Commercial ice cream makers that are water-cooled. They circulate cold water through their internal components. As a result, when high-volume output is required, water-cooled solutions are excellent. This is despite the fact that they almost always necessitate a constant water supply and the installation of a drain.

Ice Cream Machine Special Features

Many machines include a variety of extra features that increase the quality of your hard and soft-serve ice cream while also making the production process easier.

Hopper Accelerator

A hopper agitator, which is available as an option on some high-end machines, slowly stirs the product in the hopper to improve product consistency and prevent product separation. Although the substance must still be blended before being poured into the hopper, the agitator eliminates the need to manually agitate the product throughout the day.

Pasteurizer

A batch freezer with a pasteurizer is essential for creating homemade ice cream because it ensures the mix reaches a temperature that kills any hazardous bacteria and is safe to eat. Many batch freezers include a 2-in-1 configuration in which the mixture is heated and pasteurized in one cylinder and then frozen in another.

Air Pump

During dispensing, an air pump injects air into the ice cream to increase overrun. Aside from producing a lighter, creamier product, the air pump enables you to use less ice cream mix while providing more cones, so saving money.

What is Overrun?

Overrun is a significant factor in both ice cream manufacturing and the decision-making process for which unit to use. It is the quantity of air added to the ice cream mixture during the manufacturing process, and it is frequently expressed as a percentage.

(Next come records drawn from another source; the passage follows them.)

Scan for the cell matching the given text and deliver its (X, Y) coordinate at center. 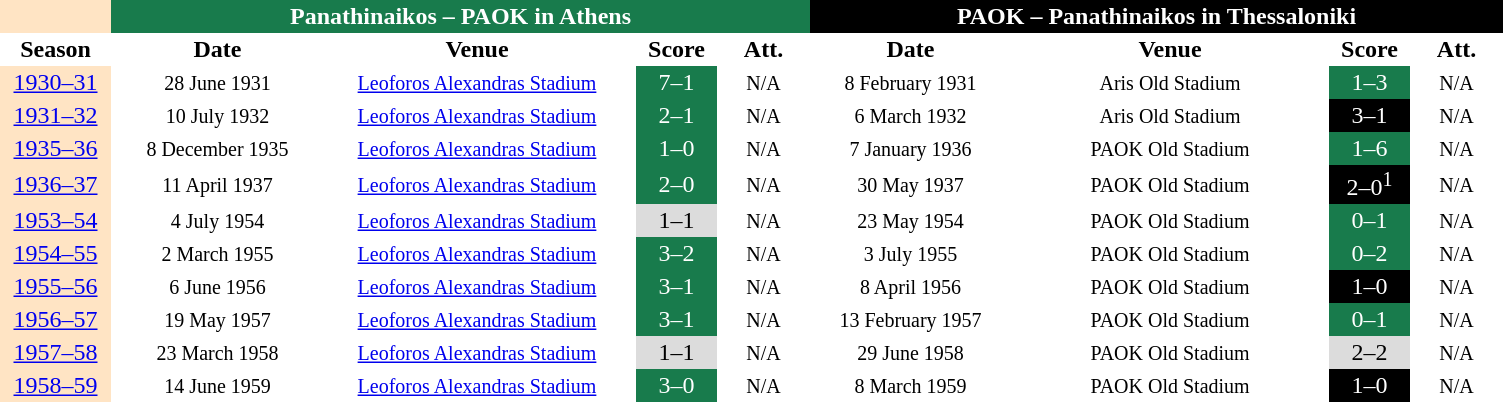
1956–57 (56, 320)
23 March 1958 (218, 352)
3 July 1955 (910, 254)
1–6 (1370, 148)
1931–32 (56, 116)
7 January 1936 (910, 148)
1957–58 (56, 352)
3–0 (676, 386)
10 July 1932 (218, 116)
2–01 (1370, 184)
1936–37 (56, 184)
7–1 (676, 82)
2 March 1955 (218, 254)
23 May 1954 (910, 220)
1953–54 (56, 220)
Season (56, 50)
1935–36 (56, 148)
1930–31 (56, 82)
8 April 1956 (910, 286)
1954–55 (56, 254)
6 March 1932 (910, 116)
2–0 (676, 184)
1955–56 (56, 286)
8 February 1931 (910, 82)
30 May 1937 (910, 184)
Panathinaikos – PAOK in Athens (460, 16)
2–2 (1370, 352)
14 June 1959 (218, 386)
3–2 (676, 254)
13 February 1957 (910, 320)
1958–59 (56, 386)
8 March 1959 (910, 386)
29 June 1958 (910, 352)
4 July 1954 (218, 220)
0–2 (1370, 254)
19 May 1957 (218, 320)
8 December 1935 (218, 148)
1–3 (1370, 82)
6 June 1956 (218, 286)
2–1 (676, 116)
28 June 1931 (218, 82)
PAOK – Panathinaikos in Thessaloniki (1156, 16)
11 April 1937 (218, 184)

To make good ice cream, gelato, frozen yogurt, and other sweet treats, your ice cream machine must produce a certain amount of overrun; as previously discussed, different types of commercial ice cream makers will add different amounts of overrun depending on the type of frozen dessert you're attempting to make.

This scenario will help you picture it more: If you make one gallon of soft serve ice cream with a 30% overrun, it means that 30% of the ice cream was combined into liquid form during production. As a result, you'll end up with 1.30 gallons of frozen soft serve. The bigger the overrun, the higher the product yield.